> [Work request]:
Under this line are the records; write out word for word the part that begins at the line containing "[Просмотр профиля: Docar] (41, 650)" and ends at the line containing "#17 (332, 2067)", and no more.

> [Given records]:

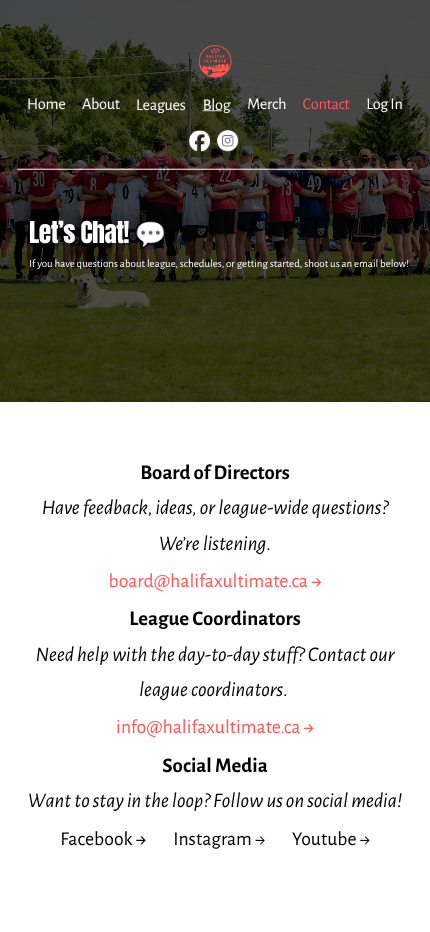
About (101, 104)
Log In (384, 104)
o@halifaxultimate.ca (218, 728)
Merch (266, 104)
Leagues (160, 104)
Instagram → (219, 840)
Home (46, 104)
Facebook (96, 840)
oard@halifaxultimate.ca (213, 581)
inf (126, 728)
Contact (326, 104)
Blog (216, 104)
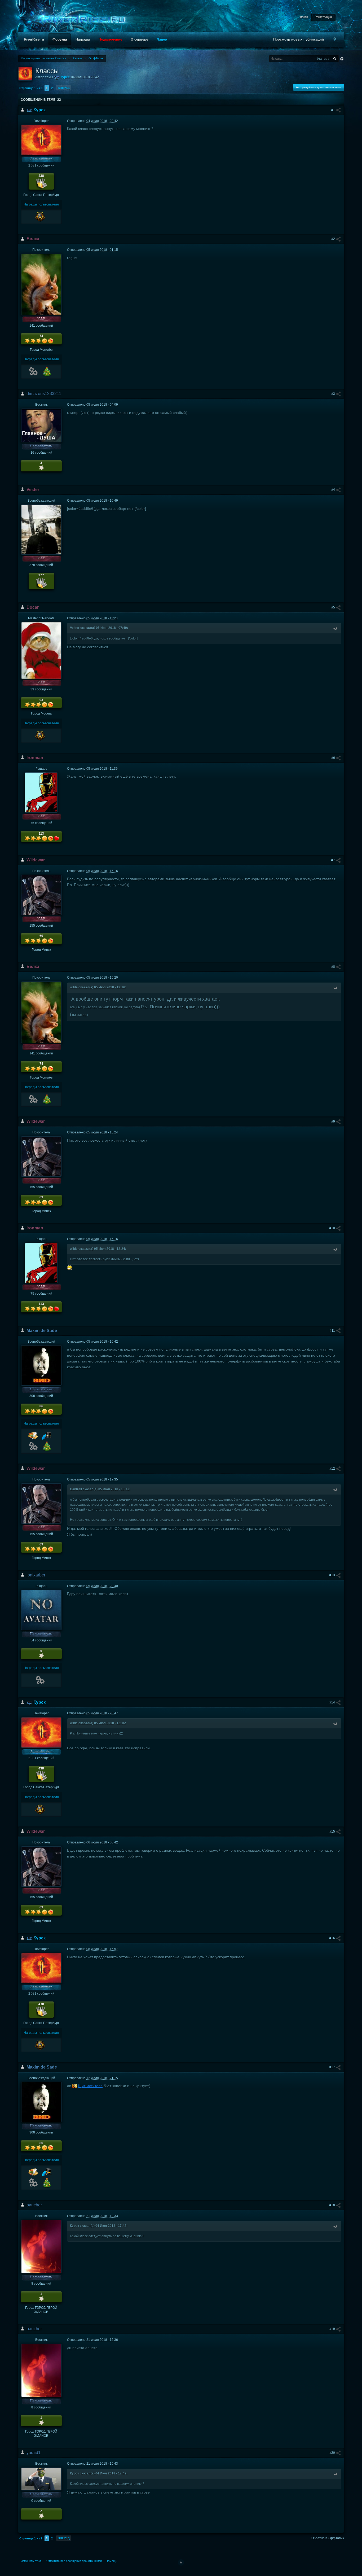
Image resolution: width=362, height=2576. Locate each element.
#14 (332, 1702)
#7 (333, 860)
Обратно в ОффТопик (327, 2538)
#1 (333, 110)
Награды (83, 39)
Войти (304, 17)
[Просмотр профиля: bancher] (41, 2246)
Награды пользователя (41, 204)
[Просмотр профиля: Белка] (41, 284)
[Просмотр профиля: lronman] (41, 792)
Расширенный (342, 59)
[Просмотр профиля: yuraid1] (41, 2479)
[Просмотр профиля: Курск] (41, 140)
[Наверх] (181, 2562)
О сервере (139, 39)
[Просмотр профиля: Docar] (41, 650)
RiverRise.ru (34, 39)
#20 (332, 2453)
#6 (333, 758)
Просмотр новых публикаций (298, 39)
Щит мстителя (90, 2086)
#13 (332, 1575)
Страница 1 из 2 (30, 88)
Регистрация (323, 17)
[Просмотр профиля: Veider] (41, 529)
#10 (332, 1228)
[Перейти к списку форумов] (82, 19)
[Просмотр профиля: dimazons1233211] (41, 425)
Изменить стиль (31, 2560)
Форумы (59, 39)
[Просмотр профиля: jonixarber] (41, 1610)
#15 (332, 1831)
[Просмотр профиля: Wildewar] (41, 895)
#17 (332, 2067)
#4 (333, 490)
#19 (332, 2329)
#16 (332, 1938)
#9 (333, 1121)
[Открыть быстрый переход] (335, 39)
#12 (332, 1468)
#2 (333, 239)
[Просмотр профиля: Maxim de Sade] (41, 1365)
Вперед (64, 87)
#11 (333, 1331)
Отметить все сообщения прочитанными (74, 2560)
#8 (333, 967)
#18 (332, 2205)
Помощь (111, 2560)
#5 (333, 607)
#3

> [Response below]:
[Просмотр профиля: Docar] (41, 650)
RiverRise.ru (34, 39)
#20 (332, 2453)
#6 (333, 758)
Просмотр новых публикаций (298, 39)
Щит мстителя (90, 2086)
#13 (332, 1575)
Страница 1 из 2 (30, 88)
Регистрация (323, 17)
[Просмотр профиля: Veider] (41, 529)
#10 (332, 1228)
[Перейти к списку форумов] (82, 19)
[Просмотр профиля: dimazons1233211] (41, 425)
Изменить стиль (31, 2560)
Форумы (59, 39)
[Просмотр профиля: jonixarber] (41, 1610)
#15 (332, 1831)
[Просмотр профиля: Wildewar] (41, 895)
#17 (332, 2067)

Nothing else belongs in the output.